Proving $\frac{s^2}{c}\left[\tan\frac\alpha2+\tan\frac\beta2\right]\left[\tan\frac\alpha2\tan\frac\beta2\right]=(s−c)\cot\frac\gamma2$ in any triangle

Question

The question below was a part for my board exam of fbise, the key provided by the board that this statement would be proved through law of cosine, law tangent or law of sine, im confused furthermore I have searched this question over the internet and I haven't found something related to it, so any help would be recommended.

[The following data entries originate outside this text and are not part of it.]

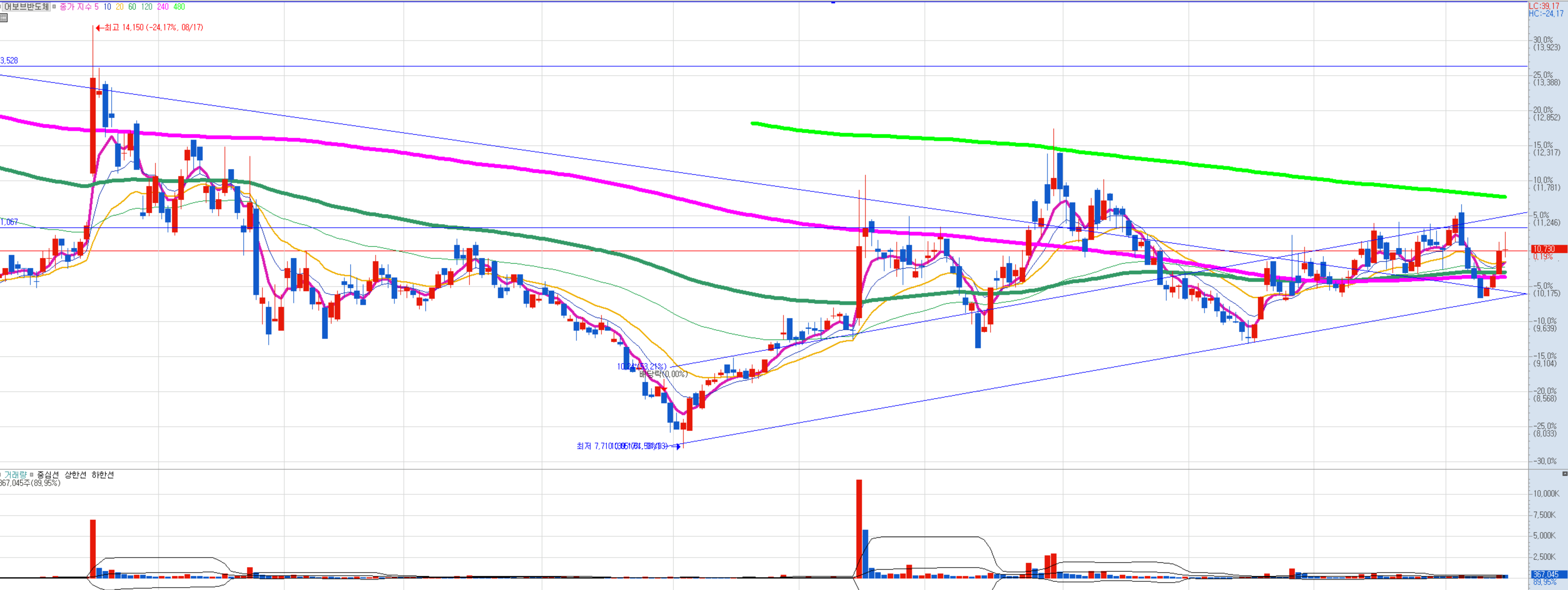Click the 어보브반도체 stock name button
This screenshot has width=1568, height=590.
[25, 7]
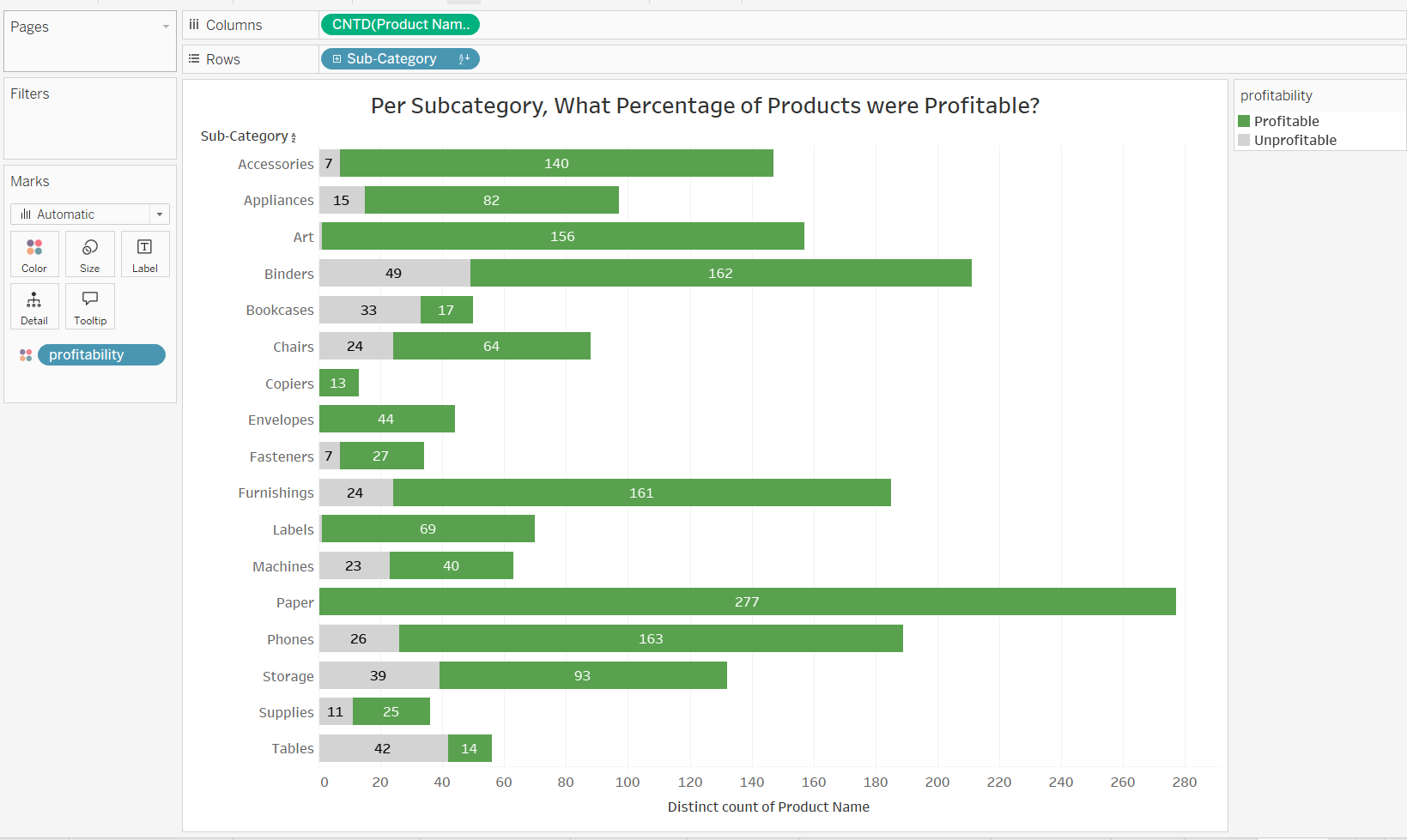The height and width of the screenshot is (840, 1407).
Task: Click the sort icon on Sub-Category pill
Action: (x=464, y=59)

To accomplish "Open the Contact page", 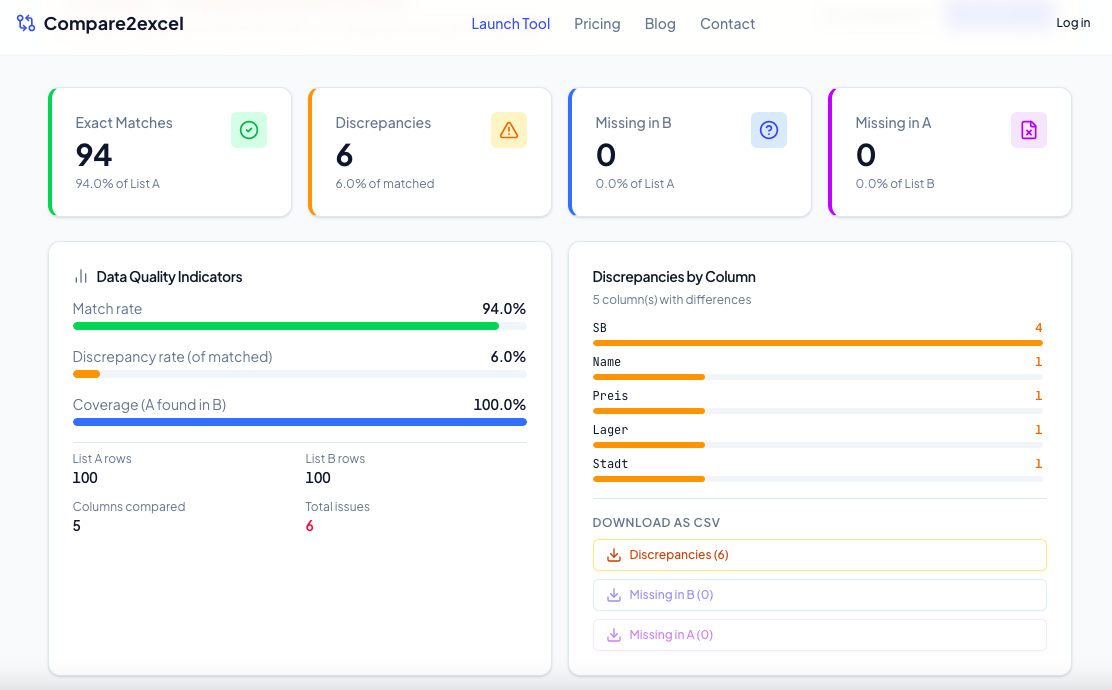I will (728, 24).
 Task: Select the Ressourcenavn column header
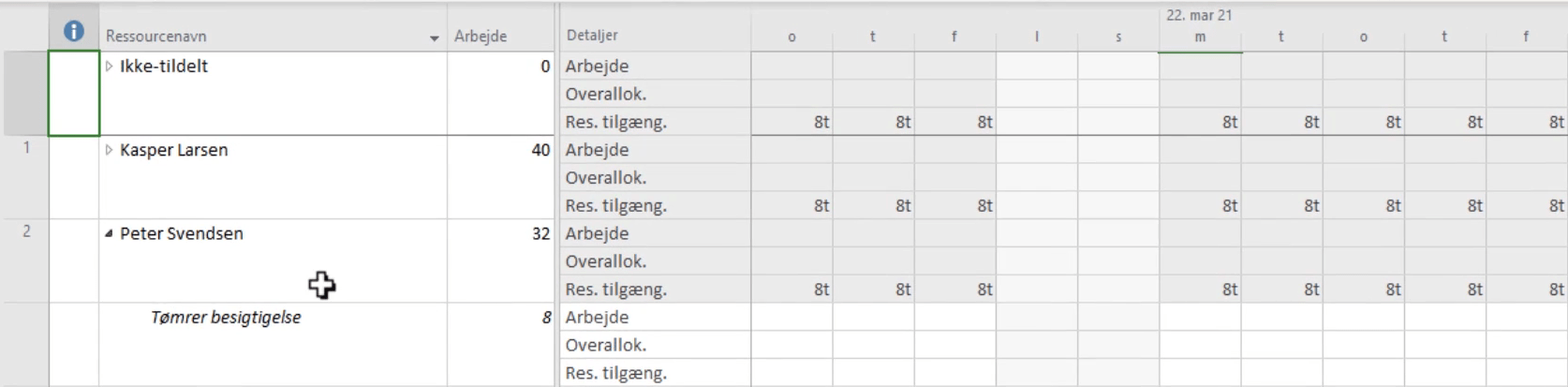coord(274,36)
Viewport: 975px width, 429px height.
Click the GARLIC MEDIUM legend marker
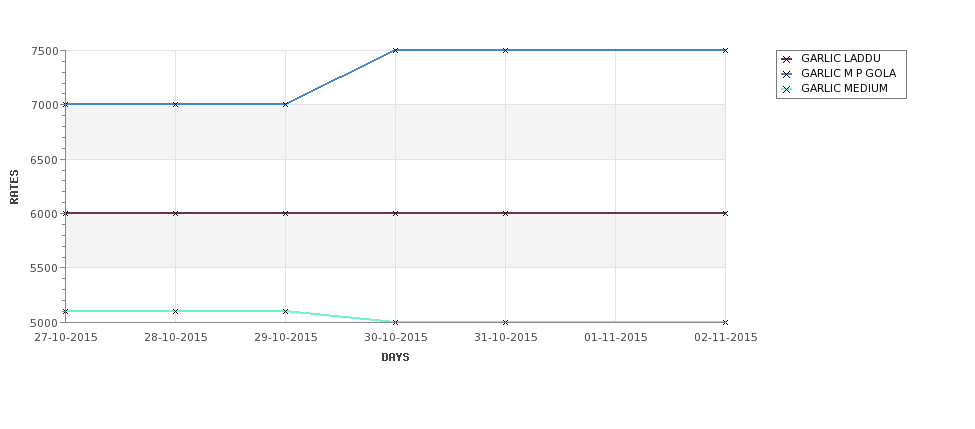(x=786, y=89)

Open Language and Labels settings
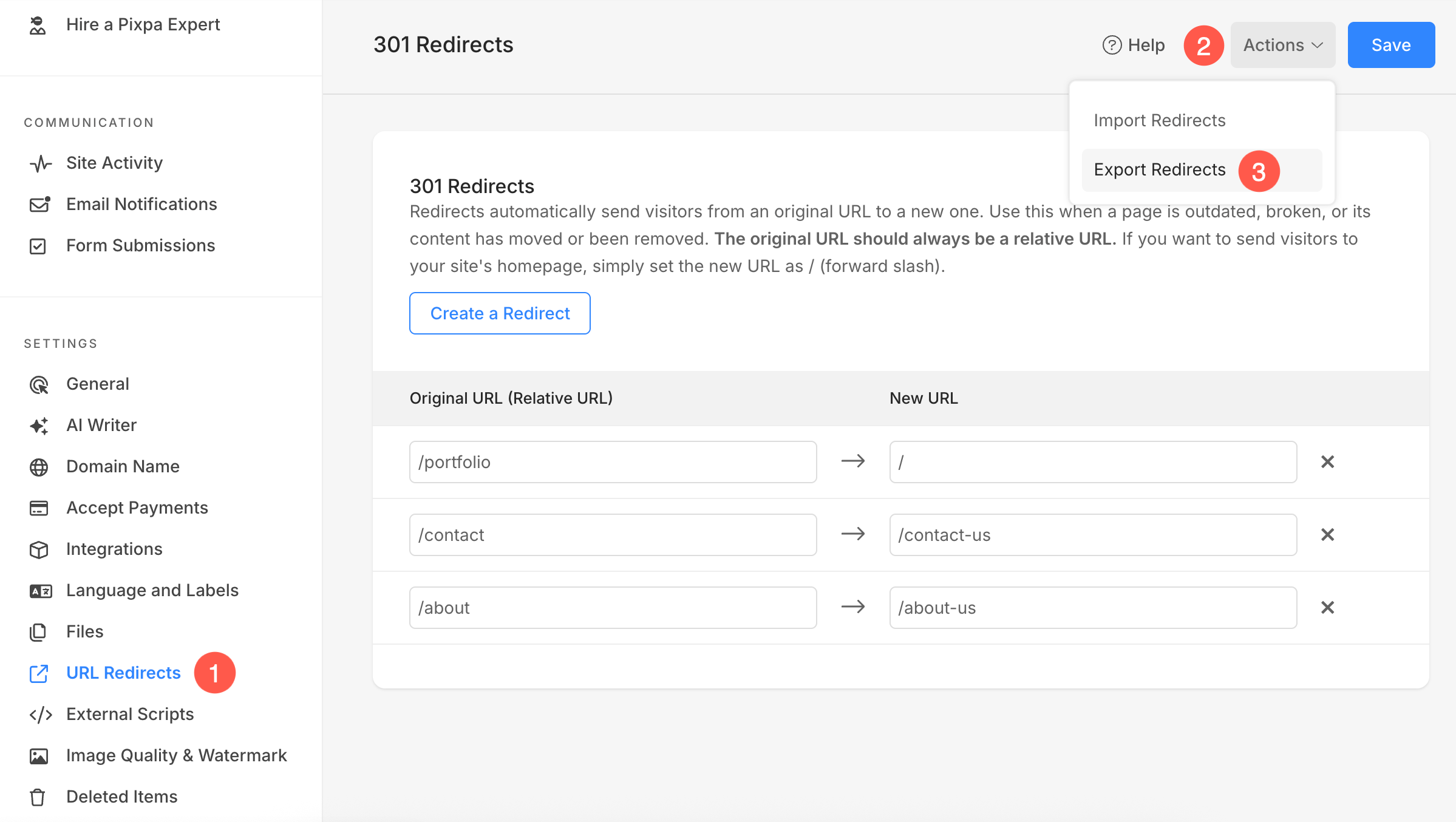152,590
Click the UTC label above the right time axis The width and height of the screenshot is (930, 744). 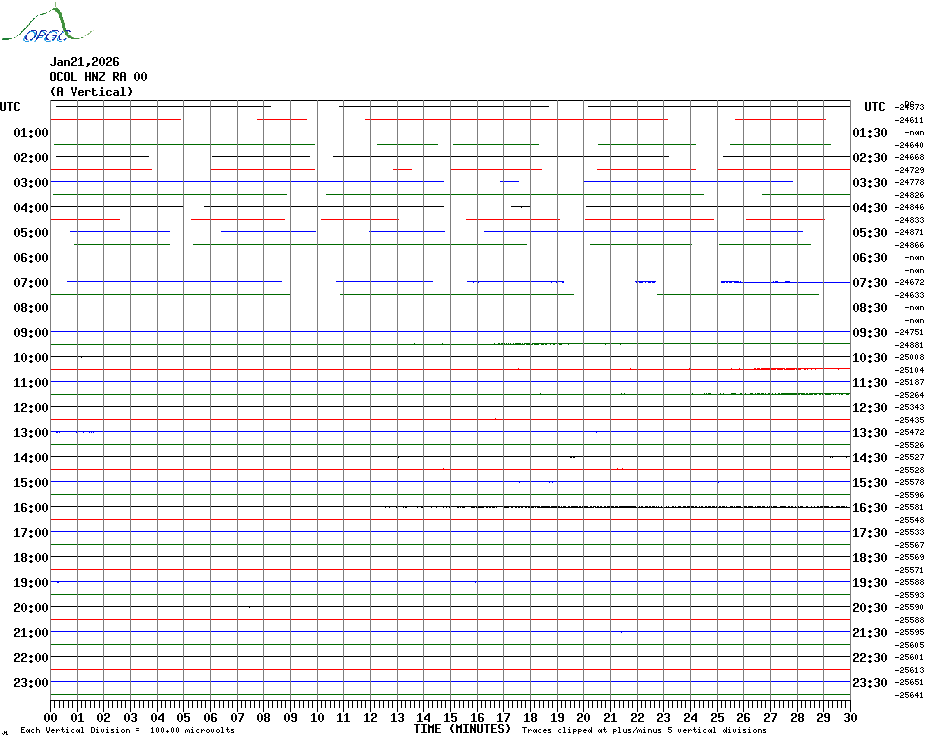(874, 107)

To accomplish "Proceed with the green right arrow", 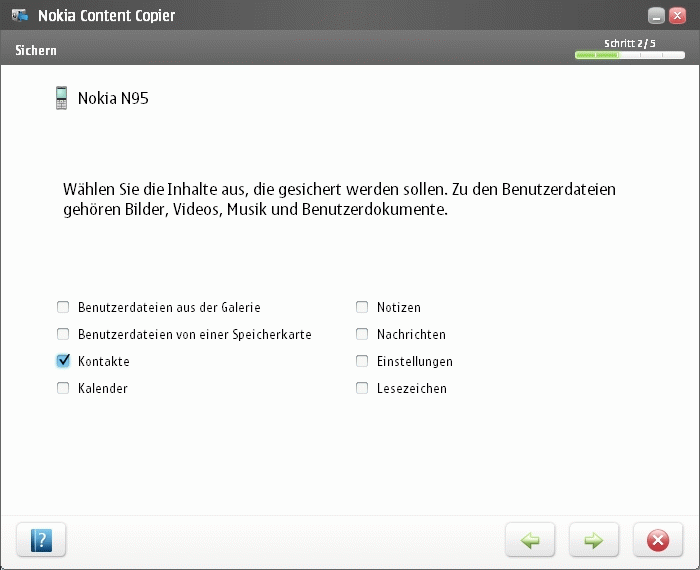I will (594, 540).
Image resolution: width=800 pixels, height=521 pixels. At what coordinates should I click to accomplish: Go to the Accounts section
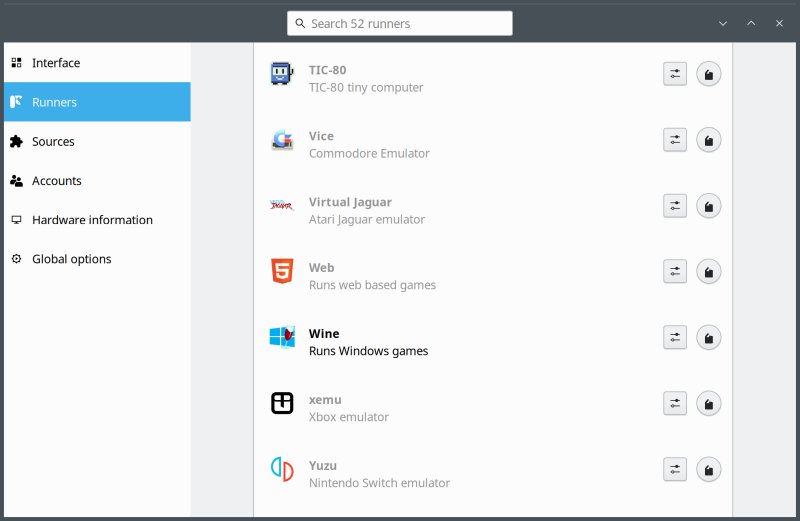coord(56,181)
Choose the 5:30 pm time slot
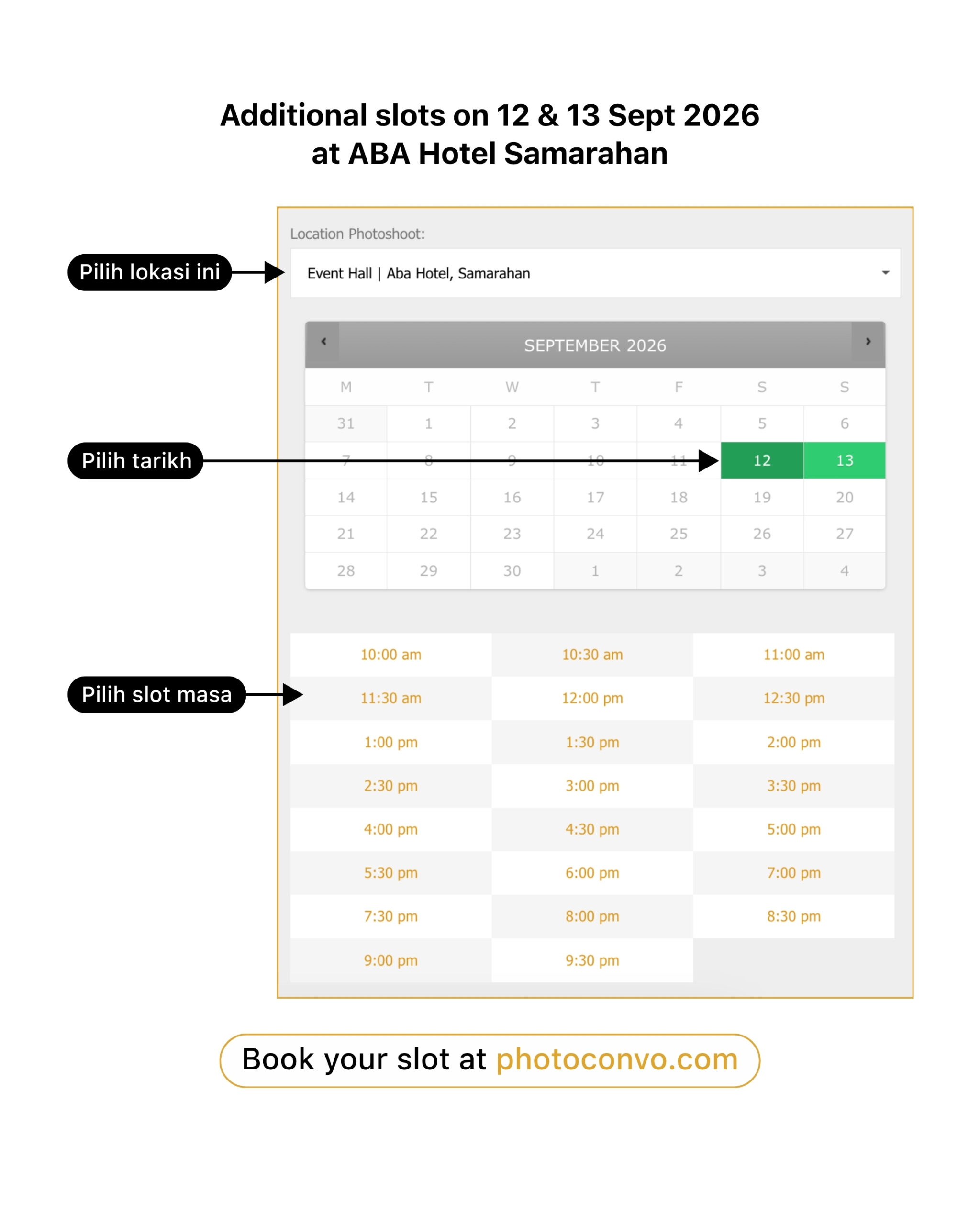This screenshot has width=980, height=1225. [x=391, y=873]
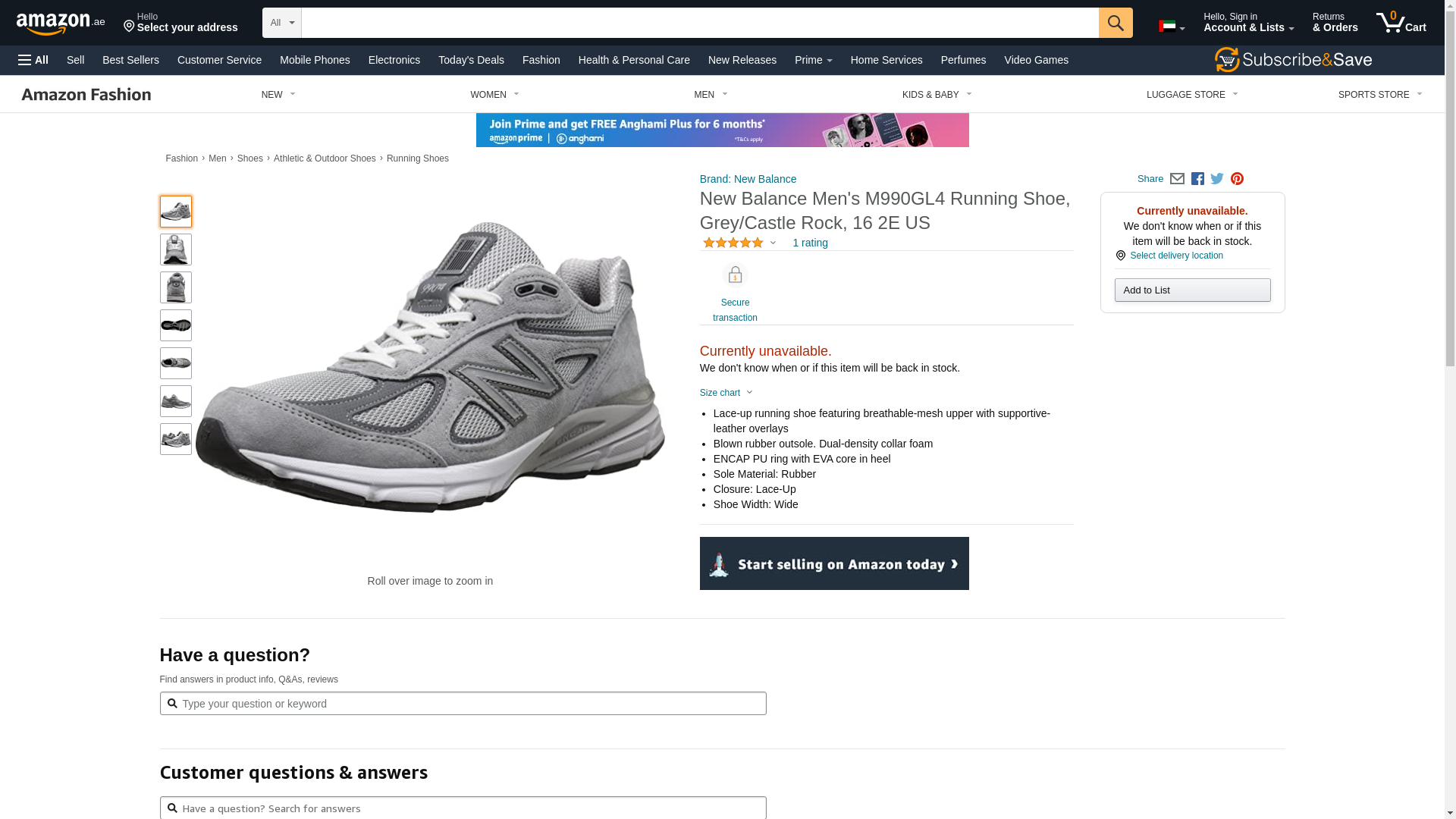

In triangle $ABC$ (with usual notations) such that $$ \alpha+\beta+\gamma = \pi $$ then prove that, $$ \frac{s^2}{c}\left[\tan\left(\frac{\alpha}{2}\right)+ \tan \left(\frac{\beta}{2}\right)\right]\left[\tan \left(\frac{\alpha}{2}\right) \tan \left(\frac{\beta}{2}\right)\right] = (s − c) \cot \left(\frac{\gamma}{2}\right) $$

where $ s=\frac{a+b+c}{2} $ and $a$, $b$ and $c$ are the sides of $\triangle$. Furthermore, $\alpha $, $\beta$ and $\gamma$ are the angles of triangles facing each side $a$, $b$, and $c$ respectively.

Answer 1

Using $\tan(\frac{\alpha}{2})$ = $\sqrt\frac{(s-b)(s-c)}{s(s-a)}$ & $\tan(\frac{\beta}{2})$ = $\sqrt\frac{(s-c)(s-a)}{s(s-b)},$

$\&$ putting $\tan(\frac{\alpha}{2})+ \tan(\frac{\beta}{2}) = \cot(\frac{\gamma}{2})\left(1-\tan(\frac{\alpha}{2})\tan(\frac{\beta}{2})\right),$

simplifying the LHS, we get the result easily.